Given passage:

8 Tax Changes That Could Affect You


By year's end, Americans usually have a good idea of what the tax rules will look like in the new year and can plan accordingly. That's not the case this time around. With a huge chunk of the tax code set to expire Jan. 1, the 2013 tax forecast is, well, foggy.

With a bumper crop of tax code changes, extensions and expirations, filing your return may be tricky. Here's what you need to know.

  1. The health insurance penalty If you didn't have health insurance in 2015 you will pay $325 per person or 2% of your household income, whichever is greater.
  2. Pell grants Pell grants may be allocated as living expenses, potentially increasing the education credit
  3. Deductions are increasing The standard deduction goes up to $6,300 for singles and $12.600 for married filing jointly
  4. The Alternative Minimum Tax Is Increasing The Alternative Minimum Tax exemption amount is now $53,600 for individuals and $83,400 for joint filers.

Saved data entries

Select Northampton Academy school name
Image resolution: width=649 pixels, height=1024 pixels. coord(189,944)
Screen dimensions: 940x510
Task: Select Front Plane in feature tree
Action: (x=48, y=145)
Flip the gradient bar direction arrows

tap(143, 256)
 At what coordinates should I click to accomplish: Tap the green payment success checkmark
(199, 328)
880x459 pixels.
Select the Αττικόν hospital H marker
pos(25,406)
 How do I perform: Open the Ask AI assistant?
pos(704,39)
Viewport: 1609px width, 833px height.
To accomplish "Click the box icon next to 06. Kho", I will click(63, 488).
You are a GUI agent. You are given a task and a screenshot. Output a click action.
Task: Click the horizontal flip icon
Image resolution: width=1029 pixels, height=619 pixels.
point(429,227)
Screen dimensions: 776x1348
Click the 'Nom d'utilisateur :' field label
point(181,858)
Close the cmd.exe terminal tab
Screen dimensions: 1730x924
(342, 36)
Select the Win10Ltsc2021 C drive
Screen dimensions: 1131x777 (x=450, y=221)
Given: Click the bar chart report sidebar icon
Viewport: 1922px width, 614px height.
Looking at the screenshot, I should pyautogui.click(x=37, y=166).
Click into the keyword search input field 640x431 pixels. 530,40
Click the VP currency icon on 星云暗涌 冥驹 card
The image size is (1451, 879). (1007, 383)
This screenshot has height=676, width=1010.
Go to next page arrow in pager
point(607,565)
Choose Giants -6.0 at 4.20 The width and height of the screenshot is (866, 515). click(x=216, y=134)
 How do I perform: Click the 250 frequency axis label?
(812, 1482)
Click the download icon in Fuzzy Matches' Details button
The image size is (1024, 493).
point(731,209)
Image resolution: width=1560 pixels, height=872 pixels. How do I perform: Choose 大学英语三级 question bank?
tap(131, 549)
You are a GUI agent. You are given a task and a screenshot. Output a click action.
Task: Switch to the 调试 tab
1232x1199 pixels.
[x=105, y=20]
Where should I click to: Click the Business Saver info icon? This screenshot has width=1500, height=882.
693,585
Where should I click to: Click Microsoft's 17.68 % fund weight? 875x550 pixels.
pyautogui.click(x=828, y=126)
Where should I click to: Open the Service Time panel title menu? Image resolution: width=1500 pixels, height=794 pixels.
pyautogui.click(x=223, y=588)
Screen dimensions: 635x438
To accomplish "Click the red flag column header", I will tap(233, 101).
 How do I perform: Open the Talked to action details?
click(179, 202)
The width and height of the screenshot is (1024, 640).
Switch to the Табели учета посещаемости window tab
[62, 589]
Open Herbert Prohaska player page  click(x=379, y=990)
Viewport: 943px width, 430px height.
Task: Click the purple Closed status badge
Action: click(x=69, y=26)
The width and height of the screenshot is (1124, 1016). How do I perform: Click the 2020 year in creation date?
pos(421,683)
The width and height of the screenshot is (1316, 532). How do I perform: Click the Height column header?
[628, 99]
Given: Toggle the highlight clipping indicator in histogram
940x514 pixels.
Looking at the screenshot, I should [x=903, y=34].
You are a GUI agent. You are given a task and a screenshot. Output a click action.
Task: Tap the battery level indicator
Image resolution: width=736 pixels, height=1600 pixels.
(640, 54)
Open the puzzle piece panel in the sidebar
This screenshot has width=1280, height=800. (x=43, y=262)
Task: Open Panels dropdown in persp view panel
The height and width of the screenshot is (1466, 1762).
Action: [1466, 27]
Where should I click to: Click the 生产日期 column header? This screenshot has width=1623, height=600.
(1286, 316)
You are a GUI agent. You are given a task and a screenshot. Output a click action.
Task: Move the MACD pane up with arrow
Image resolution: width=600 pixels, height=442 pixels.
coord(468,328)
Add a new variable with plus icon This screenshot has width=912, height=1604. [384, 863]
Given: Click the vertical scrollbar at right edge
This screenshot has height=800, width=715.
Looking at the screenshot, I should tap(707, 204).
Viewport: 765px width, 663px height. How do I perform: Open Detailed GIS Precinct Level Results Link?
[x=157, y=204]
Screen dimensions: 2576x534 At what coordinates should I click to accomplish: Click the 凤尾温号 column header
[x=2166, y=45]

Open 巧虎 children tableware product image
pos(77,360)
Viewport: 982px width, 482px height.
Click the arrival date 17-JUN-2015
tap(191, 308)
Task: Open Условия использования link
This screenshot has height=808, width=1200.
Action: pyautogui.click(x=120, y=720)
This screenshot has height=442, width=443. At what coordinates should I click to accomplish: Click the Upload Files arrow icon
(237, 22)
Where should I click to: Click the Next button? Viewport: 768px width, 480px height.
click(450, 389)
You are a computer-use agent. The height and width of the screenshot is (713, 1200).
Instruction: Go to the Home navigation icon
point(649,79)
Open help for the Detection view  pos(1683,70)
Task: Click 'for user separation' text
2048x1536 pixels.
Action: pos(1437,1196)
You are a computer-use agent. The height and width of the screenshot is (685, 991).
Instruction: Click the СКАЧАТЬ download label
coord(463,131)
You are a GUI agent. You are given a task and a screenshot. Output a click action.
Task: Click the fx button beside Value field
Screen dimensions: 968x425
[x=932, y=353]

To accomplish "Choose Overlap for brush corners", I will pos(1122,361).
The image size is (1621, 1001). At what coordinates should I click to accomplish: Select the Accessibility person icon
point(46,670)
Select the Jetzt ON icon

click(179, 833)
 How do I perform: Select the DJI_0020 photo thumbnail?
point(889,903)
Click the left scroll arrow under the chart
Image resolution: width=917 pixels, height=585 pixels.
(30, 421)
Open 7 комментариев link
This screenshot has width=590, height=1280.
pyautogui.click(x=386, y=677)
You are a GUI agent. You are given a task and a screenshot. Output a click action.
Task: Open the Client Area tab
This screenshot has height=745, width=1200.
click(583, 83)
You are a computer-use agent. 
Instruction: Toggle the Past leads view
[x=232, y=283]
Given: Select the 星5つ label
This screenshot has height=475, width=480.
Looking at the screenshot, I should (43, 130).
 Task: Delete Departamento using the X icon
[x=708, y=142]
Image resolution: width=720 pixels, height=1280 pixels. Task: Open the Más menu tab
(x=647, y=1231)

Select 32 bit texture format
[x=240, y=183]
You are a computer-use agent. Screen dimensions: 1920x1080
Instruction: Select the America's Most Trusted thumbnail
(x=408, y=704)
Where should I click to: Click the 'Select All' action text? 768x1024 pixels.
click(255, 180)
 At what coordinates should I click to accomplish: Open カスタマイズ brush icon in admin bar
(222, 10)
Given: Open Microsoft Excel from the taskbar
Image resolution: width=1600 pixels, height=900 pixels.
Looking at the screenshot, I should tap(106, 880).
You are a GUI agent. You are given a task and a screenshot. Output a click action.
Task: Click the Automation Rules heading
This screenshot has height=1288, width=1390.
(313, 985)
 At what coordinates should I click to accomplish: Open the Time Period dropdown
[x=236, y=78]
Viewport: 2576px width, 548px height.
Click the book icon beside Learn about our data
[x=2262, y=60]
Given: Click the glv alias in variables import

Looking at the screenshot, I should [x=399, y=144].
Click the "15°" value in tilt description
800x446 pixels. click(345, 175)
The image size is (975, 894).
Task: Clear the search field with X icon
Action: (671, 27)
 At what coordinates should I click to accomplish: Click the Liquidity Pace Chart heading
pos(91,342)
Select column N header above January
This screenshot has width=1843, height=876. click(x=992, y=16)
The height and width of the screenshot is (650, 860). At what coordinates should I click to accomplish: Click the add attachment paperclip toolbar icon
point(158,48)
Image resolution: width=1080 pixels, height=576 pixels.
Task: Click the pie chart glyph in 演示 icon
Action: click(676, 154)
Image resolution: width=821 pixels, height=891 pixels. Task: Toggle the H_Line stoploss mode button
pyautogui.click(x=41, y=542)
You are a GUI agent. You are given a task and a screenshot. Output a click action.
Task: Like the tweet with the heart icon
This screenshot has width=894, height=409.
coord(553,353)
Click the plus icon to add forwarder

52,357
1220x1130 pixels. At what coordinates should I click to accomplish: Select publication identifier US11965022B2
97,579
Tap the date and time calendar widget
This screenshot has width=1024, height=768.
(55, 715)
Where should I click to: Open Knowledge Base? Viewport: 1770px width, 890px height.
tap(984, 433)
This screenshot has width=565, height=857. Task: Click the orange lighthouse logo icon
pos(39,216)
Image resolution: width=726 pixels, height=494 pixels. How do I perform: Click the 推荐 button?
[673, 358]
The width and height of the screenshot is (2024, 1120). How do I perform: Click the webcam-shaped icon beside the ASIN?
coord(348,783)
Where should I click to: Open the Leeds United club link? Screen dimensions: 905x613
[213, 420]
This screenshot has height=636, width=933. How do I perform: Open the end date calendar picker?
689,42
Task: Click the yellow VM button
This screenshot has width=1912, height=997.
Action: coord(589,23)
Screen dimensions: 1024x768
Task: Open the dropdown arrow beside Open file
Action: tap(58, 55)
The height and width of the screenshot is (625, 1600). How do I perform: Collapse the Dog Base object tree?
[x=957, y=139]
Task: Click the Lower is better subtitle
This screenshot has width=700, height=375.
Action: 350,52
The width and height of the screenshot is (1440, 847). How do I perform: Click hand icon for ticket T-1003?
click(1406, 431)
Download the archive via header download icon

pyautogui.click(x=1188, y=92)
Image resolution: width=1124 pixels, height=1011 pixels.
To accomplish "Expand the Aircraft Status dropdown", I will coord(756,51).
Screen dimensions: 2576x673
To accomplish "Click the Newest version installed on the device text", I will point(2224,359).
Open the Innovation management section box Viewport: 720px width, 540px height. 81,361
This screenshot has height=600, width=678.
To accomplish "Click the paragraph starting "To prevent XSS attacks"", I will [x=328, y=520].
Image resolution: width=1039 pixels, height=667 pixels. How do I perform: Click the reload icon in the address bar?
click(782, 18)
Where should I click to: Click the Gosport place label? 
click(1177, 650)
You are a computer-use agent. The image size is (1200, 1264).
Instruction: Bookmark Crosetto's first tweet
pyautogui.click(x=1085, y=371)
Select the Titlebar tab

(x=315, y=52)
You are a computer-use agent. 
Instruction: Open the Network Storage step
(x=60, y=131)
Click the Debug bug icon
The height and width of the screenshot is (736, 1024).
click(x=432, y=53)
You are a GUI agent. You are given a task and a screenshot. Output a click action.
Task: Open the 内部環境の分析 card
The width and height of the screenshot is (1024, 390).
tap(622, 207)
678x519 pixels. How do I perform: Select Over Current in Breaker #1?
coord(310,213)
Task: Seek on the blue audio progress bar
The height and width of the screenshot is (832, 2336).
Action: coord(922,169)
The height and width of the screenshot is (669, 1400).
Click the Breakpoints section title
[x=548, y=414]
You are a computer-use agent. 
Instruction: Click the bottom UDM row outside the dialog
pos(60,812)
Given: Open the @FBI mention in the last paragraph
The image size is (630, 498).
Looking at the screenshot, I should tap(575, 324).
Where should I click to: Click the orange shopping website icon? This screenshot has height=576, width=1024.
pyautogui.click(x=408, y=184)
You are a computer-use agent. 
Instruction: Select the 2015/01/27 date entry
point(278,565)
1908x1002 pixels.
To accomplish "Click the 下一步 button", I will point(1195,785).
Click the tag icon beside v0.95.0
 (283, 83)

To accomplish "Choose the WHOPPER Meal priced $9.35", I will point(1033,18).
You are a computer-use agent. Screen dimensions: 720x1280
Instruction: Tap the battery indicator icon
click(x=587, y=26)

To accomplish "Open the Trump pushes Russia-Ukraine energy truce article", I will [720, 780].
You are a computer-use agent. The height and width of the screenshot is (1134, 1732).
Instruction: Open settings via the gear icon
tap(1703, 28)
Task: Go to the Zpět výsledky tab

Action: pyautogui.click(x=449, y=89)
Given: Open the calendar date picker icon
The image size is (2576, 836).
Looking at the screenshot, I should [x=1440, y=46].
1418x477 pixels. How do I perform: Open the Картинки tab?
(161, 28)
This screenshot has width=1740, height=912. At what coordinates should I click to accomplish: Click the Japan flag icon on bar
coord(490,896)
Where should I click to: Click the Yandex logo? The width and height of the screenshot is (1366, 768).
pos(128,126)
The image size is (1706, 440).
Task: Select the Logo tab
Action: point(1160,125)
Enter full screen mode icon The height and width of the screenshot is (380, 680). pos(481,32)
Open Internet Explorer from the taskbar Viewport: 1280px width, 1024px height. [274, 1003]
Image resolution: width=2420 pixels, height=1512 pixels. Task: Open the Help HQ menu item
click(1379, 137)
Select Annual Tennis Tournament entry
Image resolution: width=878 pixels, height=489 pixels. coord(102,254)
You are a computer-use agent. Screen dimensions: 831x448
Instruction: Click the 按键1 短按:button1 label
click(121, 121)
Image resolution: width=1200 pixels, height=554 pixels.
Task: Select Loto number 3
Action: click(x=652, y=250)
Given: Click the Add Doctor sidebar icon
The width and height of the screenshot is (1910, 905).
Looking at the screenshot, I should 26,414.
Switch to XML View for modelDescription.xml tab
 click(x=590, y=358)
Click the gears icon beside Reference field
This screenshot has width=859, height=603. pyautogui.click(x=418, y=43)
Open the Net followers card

Exercises to complete:
[1] Quote the tax changes text, starting with "1. The health" and going on through "whichever is greater.".
[2] According to the tax changes text, what is the Alternative Minimum Tax exemption amount for individuals?

Results for the exercise:
[1]
1. The health insurance penalty If you didn't have health insurance in 2015 you will pay $325 per person or 2% of your household income, whichever is greater.

[2] $53,600